#### VORGEGEBENER TEXT
Blutbuche, Blutlinie, »Blutbuch« von Kim de l´Horizon

von Sabrina Siebert

Eine Geschichte über Familie, Identität, Klassengrenzen, Freundschaft, Liebe, Körperlichkeit, Hexerei, Gewalt und einen Baum: die Blutbuche. Der autofiktionale Roman »Blutbuch« von Kim de l´Horizon ist all das – und so viel mehr. Elf Jahre Arbeit flossen in »Blutbuch«, bis es 2022 erschienen und im selben Jahr sowohl mit dem Deutschen als auch dem Schweizer Buchpreis ausgezeichnet worden ist. Schnell wird der Lesende von dem Fluss der poetischen Sprache mitgerissen, in eine Handlung, die sich nur schwer zusammenfassen lässt.

 

»Das Kind muss sich bald entscheiden. Die Leute fragen. NA DU. WAS BIST DENN DU? BUB ODER MEITSCHI? Es schaut die anderen Kinder an. Die meisten haben sich schon entschieden. Sie stehen in der Zweierreihe und schauen erwartungsvoll. Das Kind fragt sich: Wie funktioniert diese Entscheidung? Ist das ein magischer Vorgang? Muss man es der Sprachmeer sagen. Die dir im Körper sitzt. Und sie gibt dir einen Zauberspruch. Den musst du so oft sagen. Bis der Satz dir ins Fleisch wächst. Bis der Satz verfleischt. Einkörpert. Überblutet.«

 

In fünf Teilen, jeder zeichnet sich durch einen ganz eigenen Sprachstil aus, erzählt die non-binäre Figur Kim vom Aufwachsen, Erwachsen-Sein, dem eigenen Körper und dem Platz inmitten der eigenen Familiengeschichte - der Suche nach sich selbst. Verwoben mit dieser Suche nach den Wurzeln der mütterlichen Seite der Familie, welche bis in das 14. Jahrhundert zurückverfolgt und aufgeschlüsselt wird, ist die Recherche der Kulturgeschichte der Blutbuche, jenes Baumes, der im Garten des Elternhauses eben dieser Familie steht.
########
#### DATENTEIL
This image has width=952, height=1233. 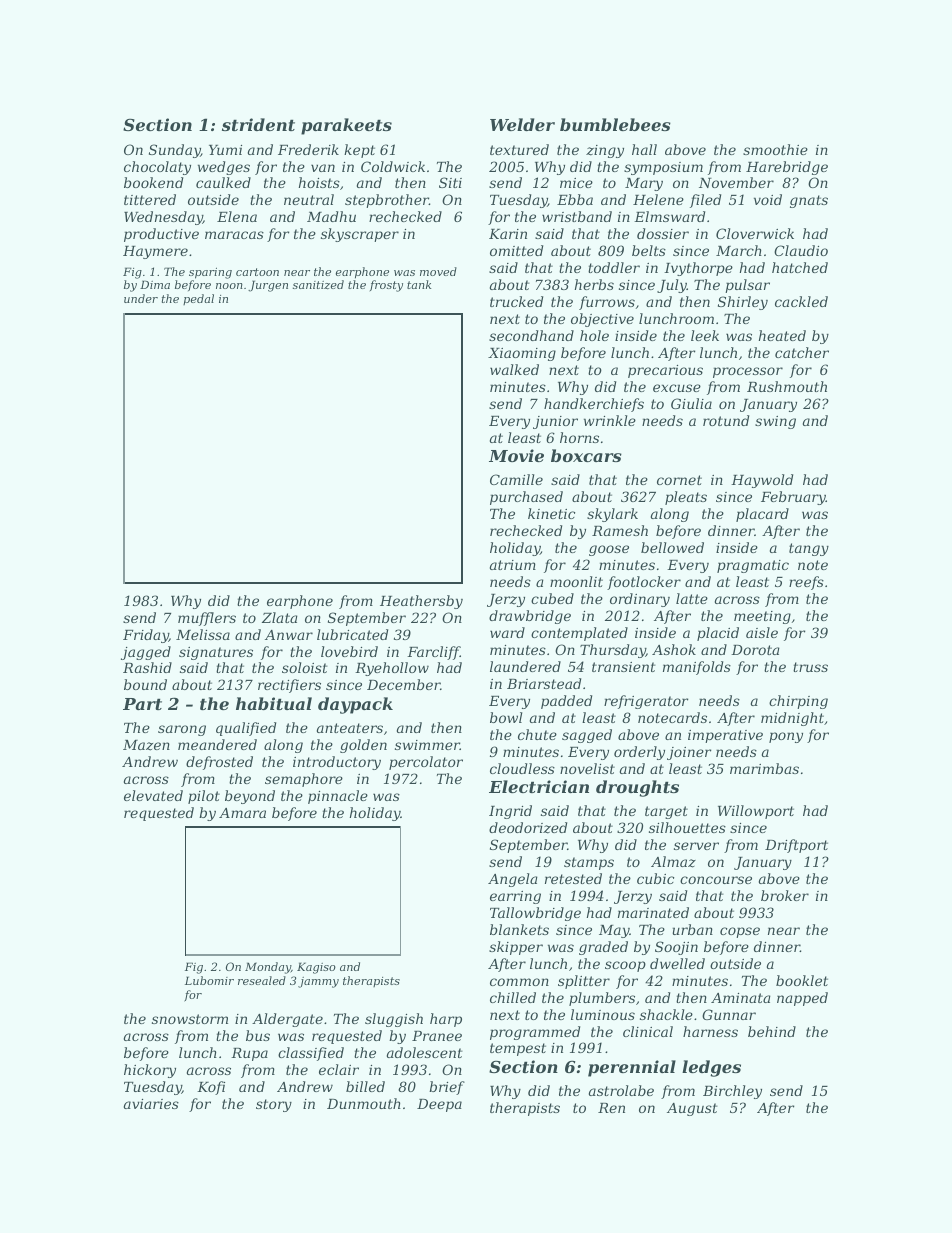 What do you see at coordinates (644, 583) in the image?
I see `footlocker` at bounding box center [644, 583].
########
▶ [OFFENE AUFGABEN]:
(A) Wie viele Jahre Arbeit flossen laut dem Text über »Blutbuch« in den Roman?
(B) Führe den Text über »Blutbuch« im selben Ton nach seinem letzten Satz weiter.
Das Material steht in keinem Zusammenhang mit dem Text über »Blutbuch«.

▶ [GELÖSTE AUFGABEN]:
(A) Elf Jahre.

(B)
Die Erzählfigur Kim kann sich nicht frei machen von der Mutter, der Großmutter – verfolgt die Lebensläufe von den Frauen dieser Familie, die Jahrhunderte vor ihnen lebten, und die geprägt sind von Magie und Hexerei – um am Ende dieser Suche womöglich zu sich selbst zu finden. Es offenbaren sich Traumata, die über eine Vielzahl von Generationen weitergegeben werden, in die Körper und Seelen der Personen eingeschrieben sind, und jede:r einen Umgang mit den eigenen Wurzeln finden muss.

 

»Was ich sagen möchte, Grossmeer: Da ist eine Leere, und ich weiss nicht, ob es die meine ist. Vielleicht ist diese Leere ein Erbstück, vielleicht ist es eine leere Stelle, die weitergereicht wird, in die jede wieder ihr eignes hinein verliert. Ein Loch, an dem jede Generation ihre eigenen Fäden ins Leere webt. Ich meine das nicht feinstofflich-psychologisch, sondern ganz konkret.«

 

In dem mäandernden, nicht-linearen Erzählfluss werden mal diese Lebensgeschichten nacherzählt, mal richtet sich die Erzählperson in Briefform direkt an die an Demenz erkrankte Großmutter (Grossmeer, wie sie in Anlehnung an den Schweizer Dialekt genannt wird) und dann findet man sich wieder in sehr harten, selbstzerstörerischen bis abstoßenden, Beschreibungen sexueller Begegnungen, die nichts für schwache Nerven sind und eigentlich einer Triggerwarnung bedürfen. In einem poetischen und fesselnden Sprachstil verfasst, legt Kim de l´Horizon in »Blutbuch« einen teilweise brutalen, gnadenlos offenen Inhalt dar, eine schmerzhafte Geschichte vom Erlittenen einer genderfluiden Person.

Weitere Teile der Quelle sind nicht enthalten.